**Stored data**.
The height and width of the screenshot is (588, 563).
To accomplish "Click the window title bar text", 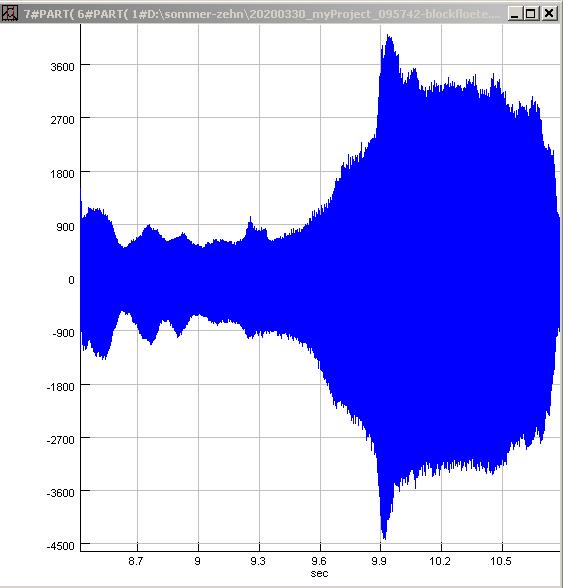I will coord(261,14).
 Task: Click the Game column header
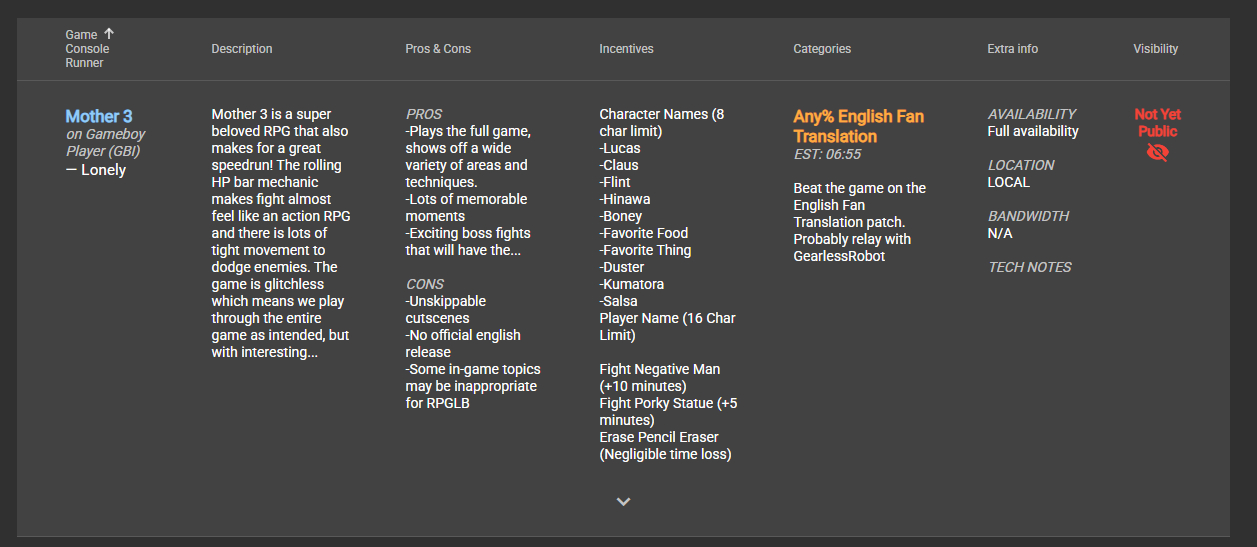coord(81,35)
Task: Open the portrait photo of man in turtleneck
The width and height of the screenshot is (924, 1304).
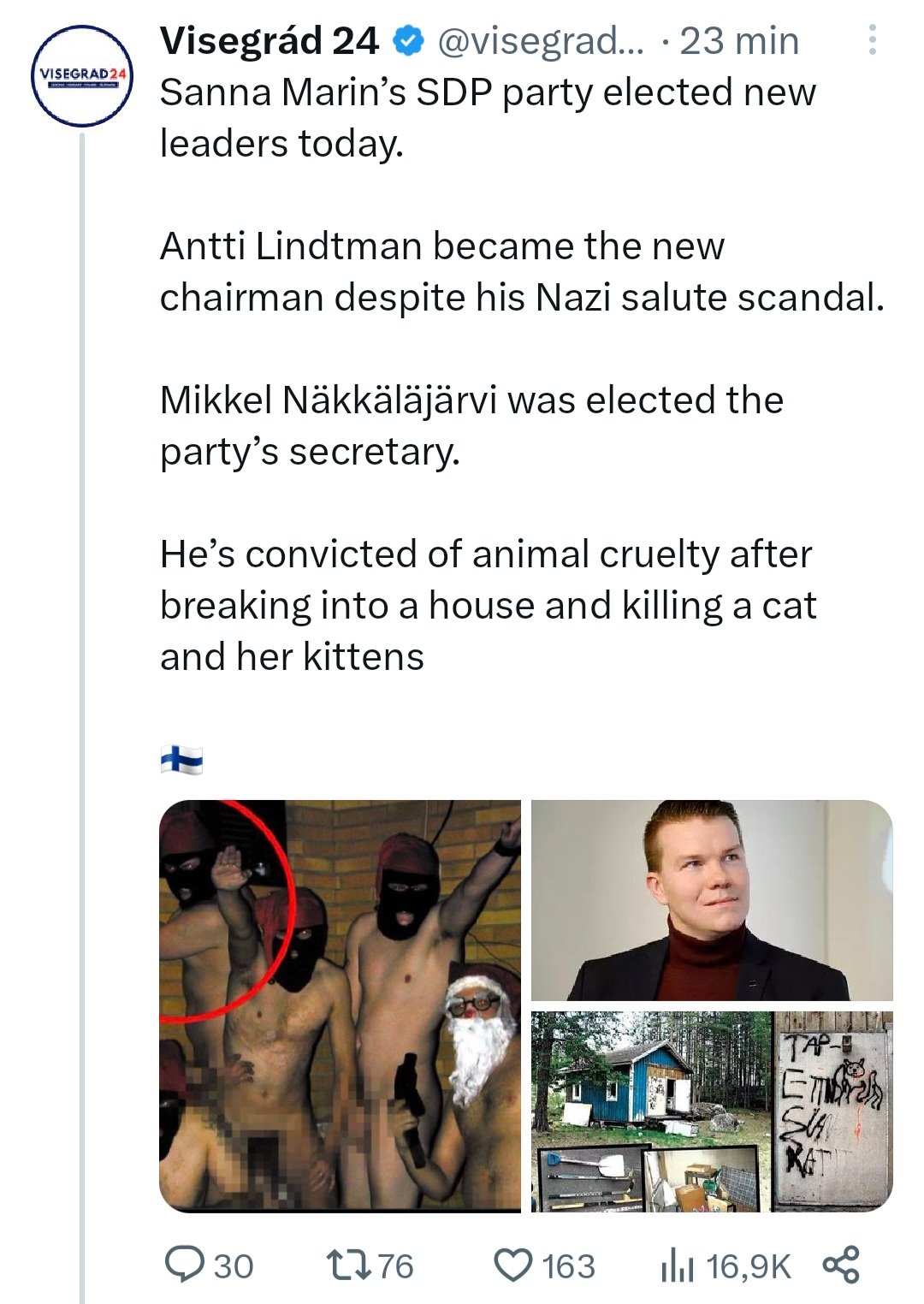Action: pyautogui.click(x=712, y=899)
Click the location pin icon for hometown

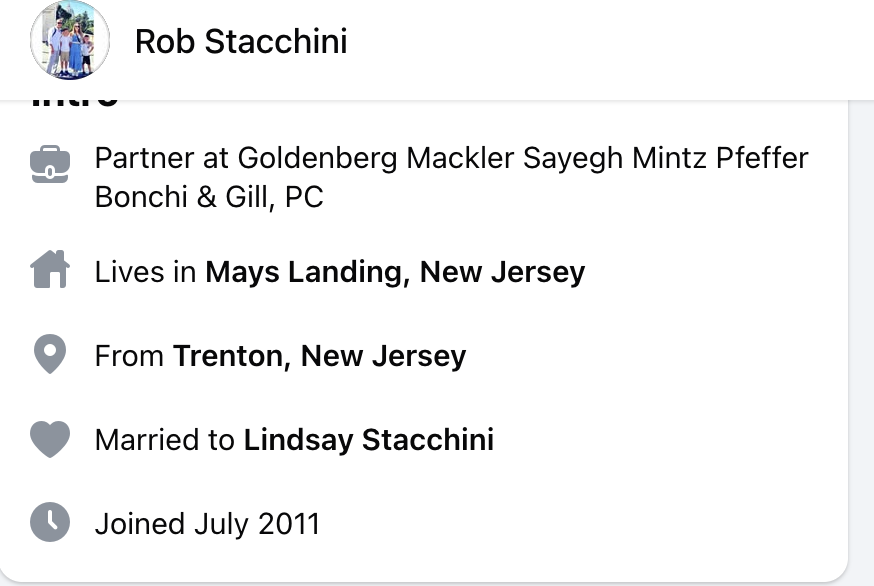(x=51, y=355)
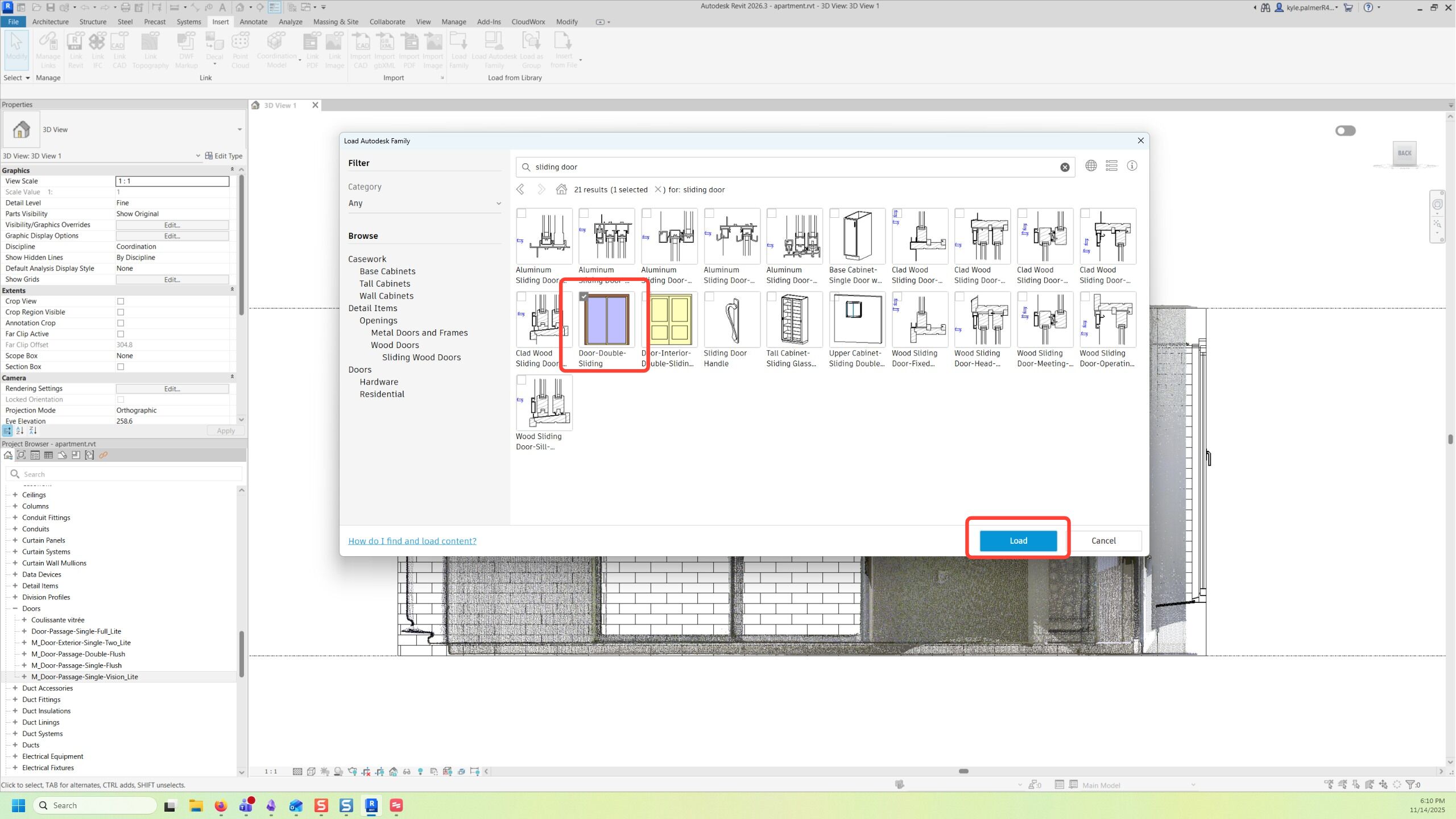Open the How do I find content link

coord(412,541)
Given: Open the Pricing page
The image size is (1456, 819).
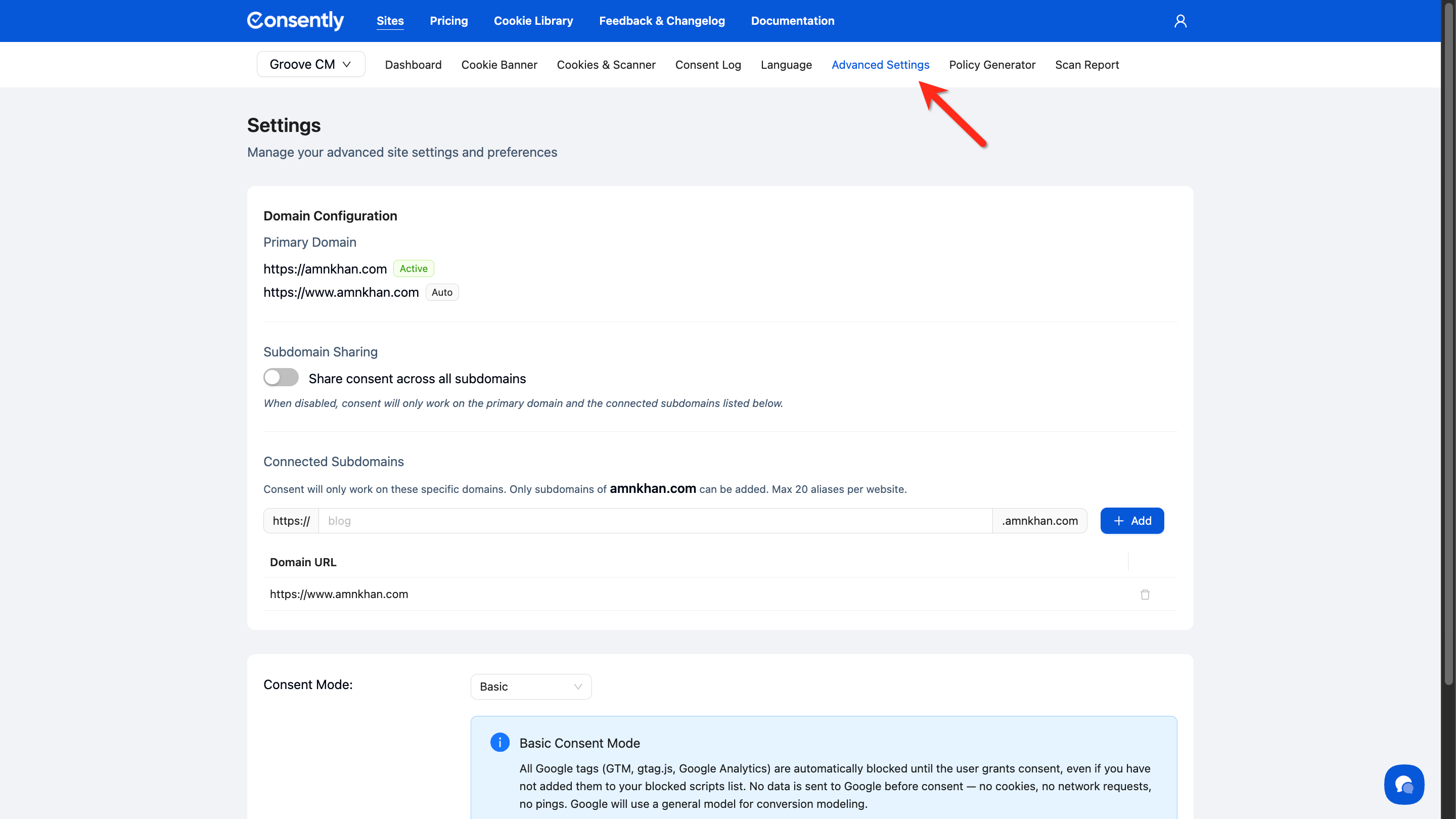Looking at the screenshot, I should coord(448,21).
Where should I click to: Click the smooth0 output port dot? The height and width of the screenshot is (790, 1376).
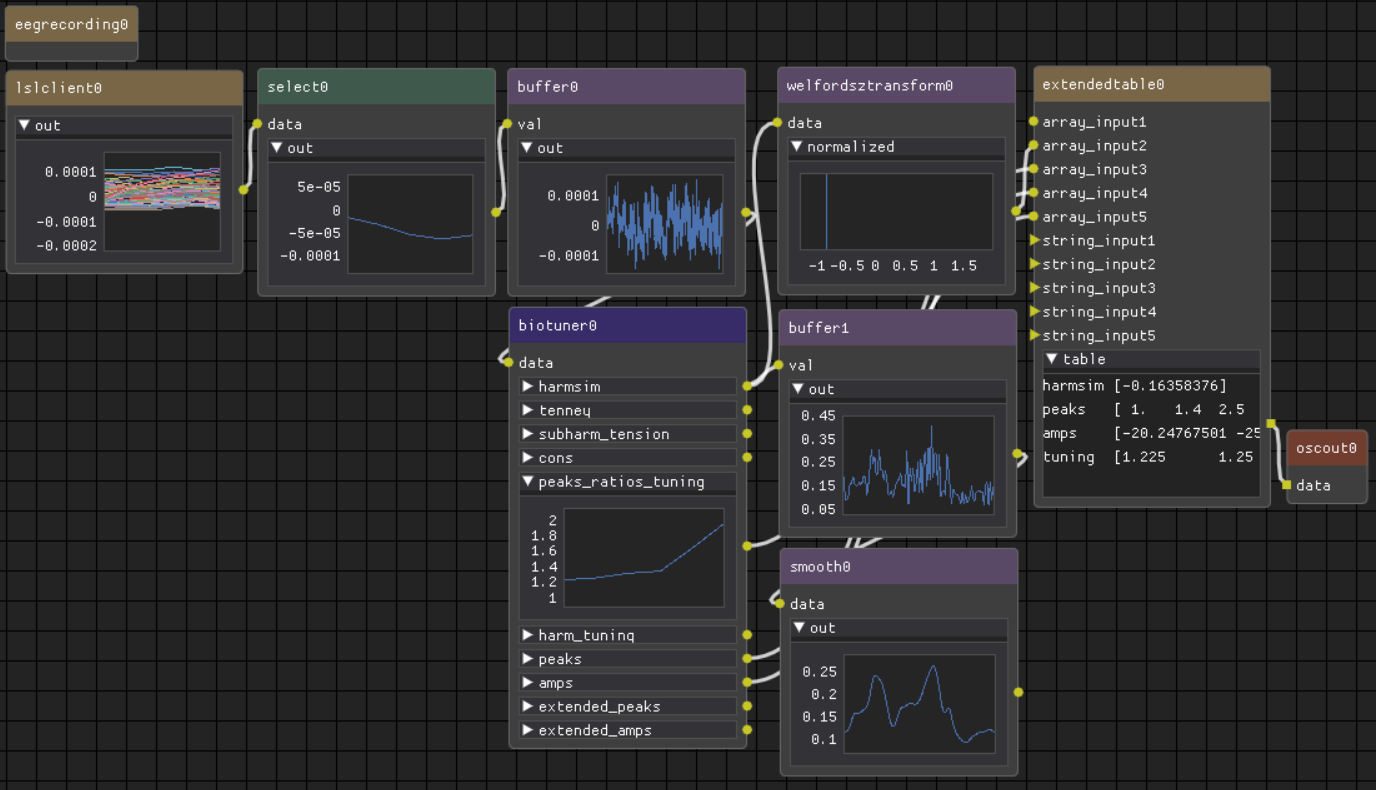(1018, 692)
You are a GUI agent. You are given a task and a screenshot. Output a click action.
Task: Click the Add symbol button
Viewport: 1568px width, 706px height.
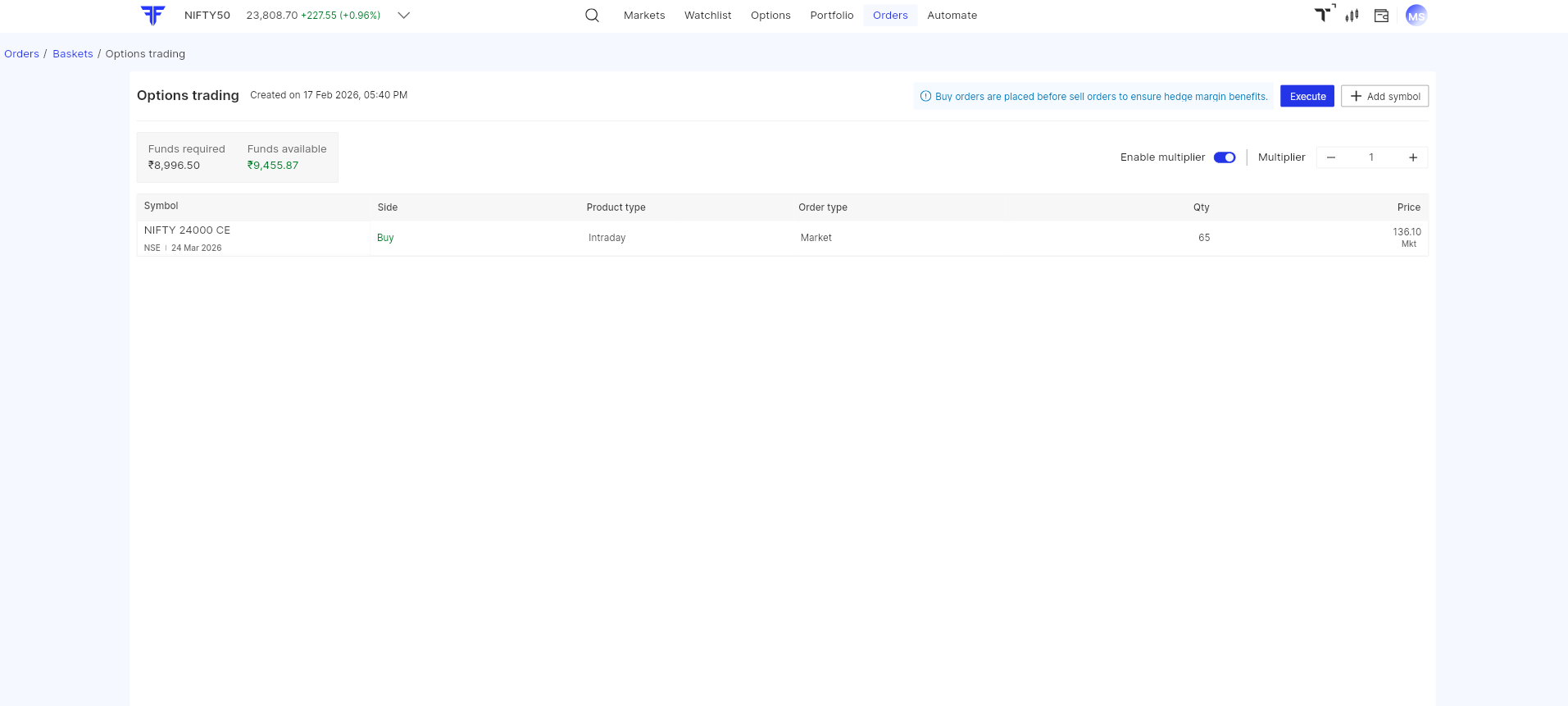click(1384, 96)
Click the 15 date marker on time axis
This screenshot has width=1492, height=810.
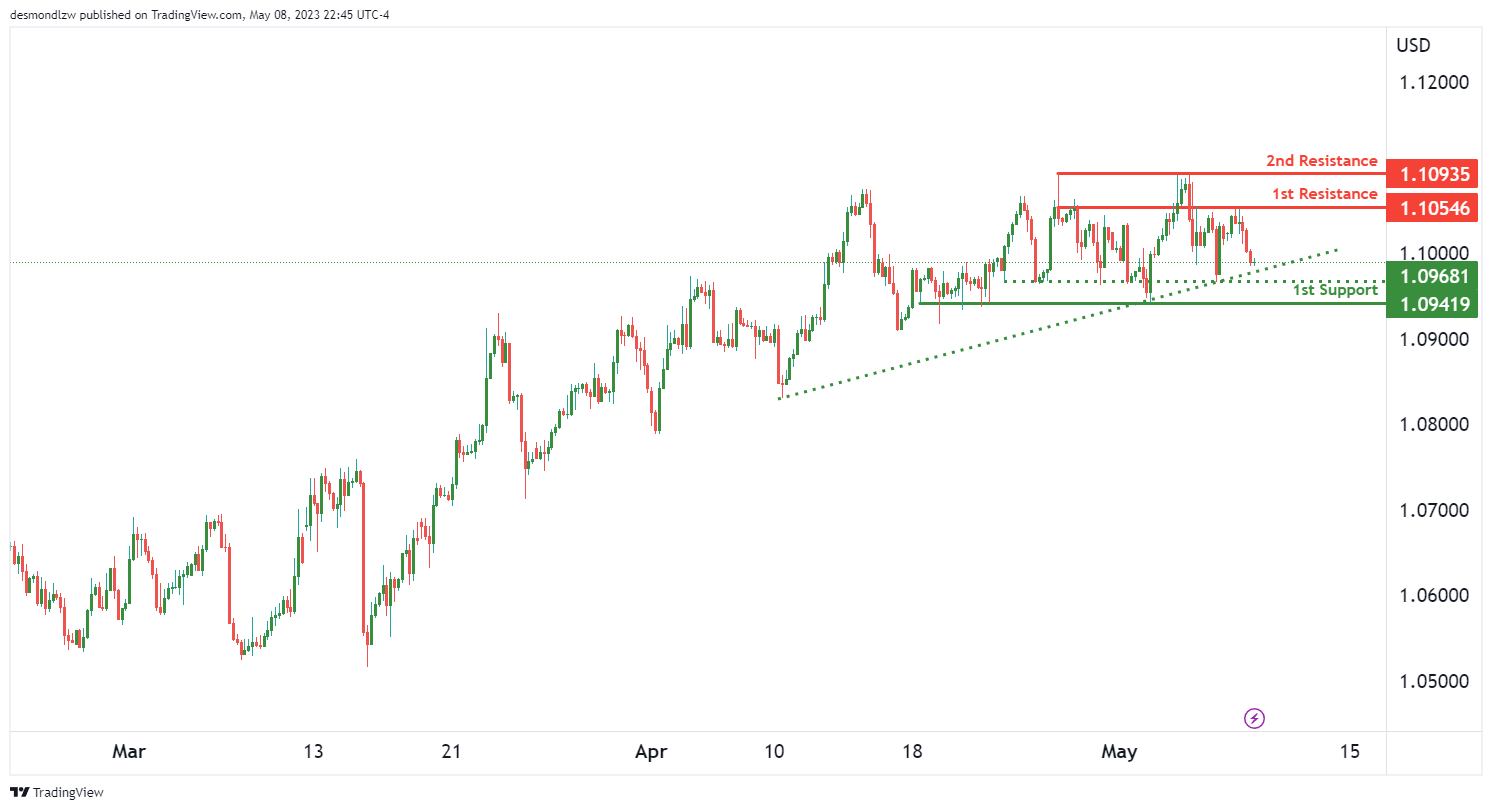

**What is being asked**.
Set out as a numbered list every line from the one containing "Where should I" through the end of the records, both ends included and blank lines skipped. Leave the pictures out.

**Result of the exercise**.
1. Where should I click to: Click the smooth0 output port dot? The height and width of the screenshot is (790, 1376).
2. (1018, 692)
3. You are a GUI agent. You are given a task and a screenshot. Output a click action.
4. Task: Click the Add symbol button
5. Viewport: 1568px width, 706px height.
6. click(1384, 96)
7. Click the 15 date marker on time axis
8. This screenshot has width=1492, height=810.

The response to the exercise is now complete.